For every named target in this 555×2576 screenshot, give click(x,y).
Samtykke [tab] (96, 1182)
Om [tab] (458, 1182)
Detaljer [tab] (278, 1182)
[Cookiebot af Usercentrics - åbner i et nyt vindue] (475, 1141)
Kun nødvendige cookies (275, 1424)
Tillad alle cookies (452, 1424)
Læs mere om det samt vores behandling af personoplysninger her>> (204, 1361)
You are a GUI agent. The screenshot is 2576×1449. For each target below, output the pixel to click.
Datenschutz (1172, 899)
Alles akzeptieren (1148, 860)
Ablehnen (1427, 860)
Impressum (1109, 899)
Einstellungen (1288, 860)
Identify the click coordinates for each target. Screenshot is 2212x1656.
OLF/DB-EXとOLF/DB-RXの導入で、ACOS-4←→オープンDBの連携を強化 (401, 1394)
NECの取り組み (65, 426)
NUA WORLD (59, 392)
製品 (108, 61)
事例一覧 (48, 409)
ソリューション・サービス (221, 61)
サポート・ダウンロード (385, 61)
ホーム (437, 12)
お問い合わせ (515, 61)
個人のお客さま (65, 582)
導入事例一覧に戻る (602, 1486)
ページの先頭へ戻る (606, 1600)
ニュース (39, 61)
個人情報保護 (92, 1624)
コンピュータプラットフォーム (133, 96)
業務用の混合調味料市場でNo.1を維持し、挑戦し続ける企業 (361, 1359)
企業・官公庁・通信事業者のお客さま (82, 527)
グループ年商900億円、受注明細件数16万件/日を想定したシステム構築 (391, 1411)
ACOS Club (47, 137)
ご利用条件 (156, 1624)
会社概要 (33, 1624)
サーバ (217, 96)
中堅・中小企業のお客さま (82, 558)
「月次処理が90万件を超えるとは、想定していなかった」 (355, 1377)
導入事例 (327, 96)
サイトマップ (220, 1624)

———

- What you will do -
What you return should be the lines from the start of the data through the line with "Einstellungen (1288, 860)", quoted exactly and nothing more.

- Task result -
For every named target in this 555×2576 screenshot, give click(x,y).
Samtykke [tab] (96, 1182)
Om [tab] (458, 1182)
Detaljer [tab] (278, 1182)
[Cookiebot af Usercentrics - åbner i et nyt vindue] (475, 1141)
Kun nødvendige cookies (275, 1424)
Tillad alle cookies (452, 1424)
Læs mere om det samt vores behandling af personoplysninger her>> (204, 1361)
You are a GUI agent. The screenshot is 2576×1449. For each target below, output the pixel to click.
Datenschutz (1172, 899)
Alles akzeptieren (1148, 860)
Ablehnen (1427, 860)
Impressum (1109, 899)
Einstellungen (1288, 860)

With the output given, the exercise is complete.